Hint :Enthalpy of combustion of chemical reaction is defined as “the change in total enthalpy of reaction when one mole of any substance undergoes complete combustion in the presence of excess of air or oxygen”.

Complete Step By Step Answer:
From the given question we see that $ 6226 $ KJ of energy is released during the complete combustion of ethylene. So, the value of enthalpy of combustion is $ 6226 $ KJ.
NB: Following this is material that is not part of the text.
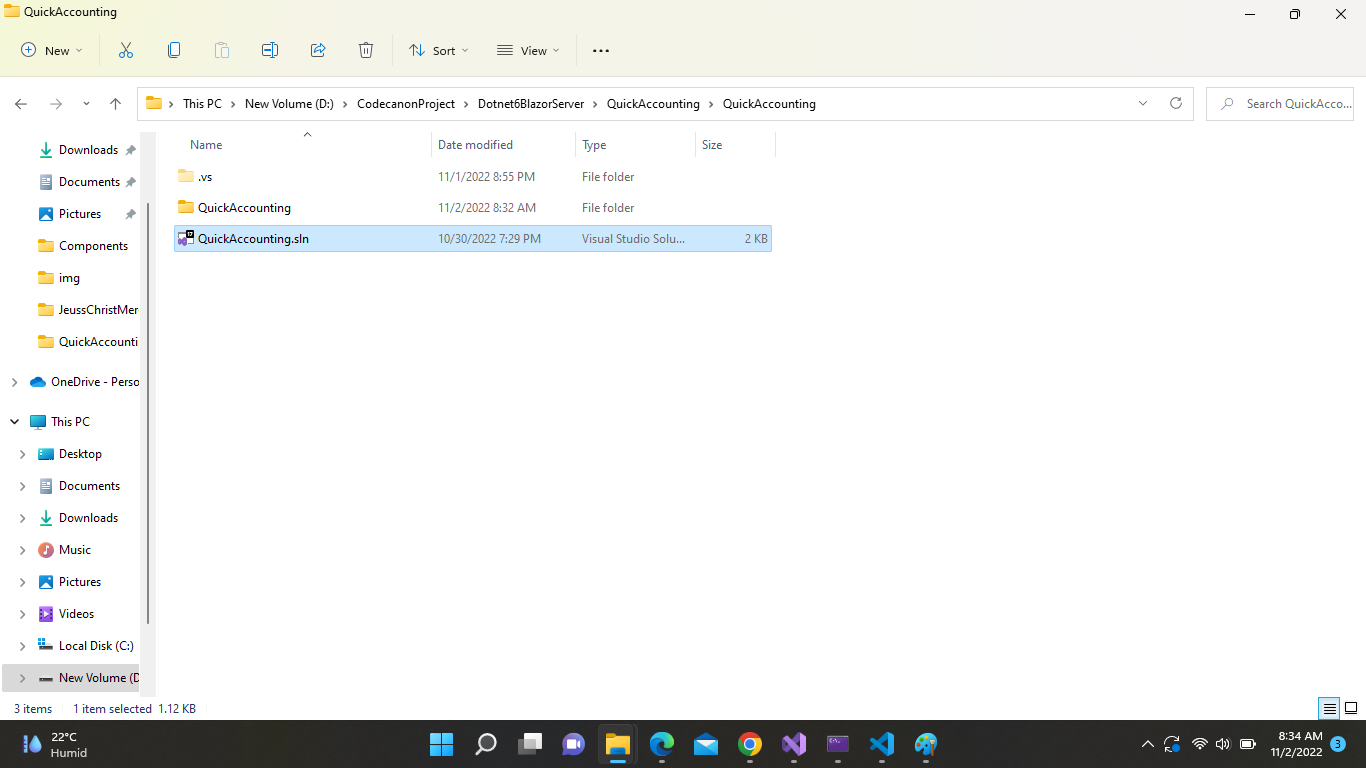Select the QuickAccounting.sln file

click(253, 239)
Chemical reaction for combustion of ethylene is -
 $ {C_2}{H_4} + 3{O_2} \to 2C{O_2} + 2{H_2}O $
Combustion of one mole of ethylene $ \left( {{C_2}{H_4}} \right) $ produces $ 1411 $ KJ of enthalpy then, $ 6266 $ KJ of enthalpy was released by
 $ 1411 $ KJ energy is released by $ = 1 $ mole of $ \left( {{C_2}{H_4}} \right) $
 $ 1 $ KJ energy is released by $ = \dfrac{1}{{1411}} $ mole of $ \left( {{C_2}{H_4}} \right) $
so, moles of ethylene produced by $ 6266 $ KJ energy is
 $ 6266 $ KJ energy is released by $ = \dfrac{1}{{1411}} \times 6266 $ mole of $ \left( {{C_2}{H_4}} \right) $
 $ 6266 $ KJ energy is released by $ = 4.412 $ moles of $ \left( {{C_2}{H_4}} \right) $
It shows that a total $ 4.412 $ moles of ethylene $ \left( {{C_2}{H_4}} \right) $ undergoes combustion in $ 6266 $ KJ of enthalpy.
From the reaction we noticed that for every single mole of ethylene three mole of oxygen are required for complete combustion.
Since, volume of oxygen at STP condition is $ 22.4 $ litres the volume of three mole of oxygen is $ 3 \times 22.4 $ .
Volume of three mole of oxygen is $ = 62.7 $ litres of oxygen
Above calculation shows that one mole of ethylene required $ 62.7 $ litres of oxygen, but we have $ 4.412 $ moles of ethylene in the reaction.
 $ 1 $ Mole of $ \left( {{C_2}{H_4}} \right) $ need $ = 62.7 $ litres of $ {O_2} $
 $ 4.412 $ moles of $ \left( {{C_2}{H_4}} \right) $ need $ = 62.7 $ litres of $ {O_2} $
 $ 4.412 $ moles of $ \left( {{C_2}{H_4}} \right) $ need $ = 62.7 \times 4.412 $ litres of $ {O_2} $
After solving the above equation, we get,
 $ 4.412 $ moles of $ \left( {{C_2}{H_4}} \right) $ need $ = 296.5 $ litres of $ {O_2} $
So $ 4.412 $ moles of ethylene required $ 296.5 $ litres of oxygen for complete combustion, Hence option (ii) is the correct option.

Note :
The enthalpy of combustion is expressed as $ \left( {\Delta {{\rm H}_C}} \right) $ .
This reaction proceeds with release of energy therefore, it is an example of an exothermic reaction. One mole of gas has $ 22.4 $ liter of volume at standard temperature and pressure (STP).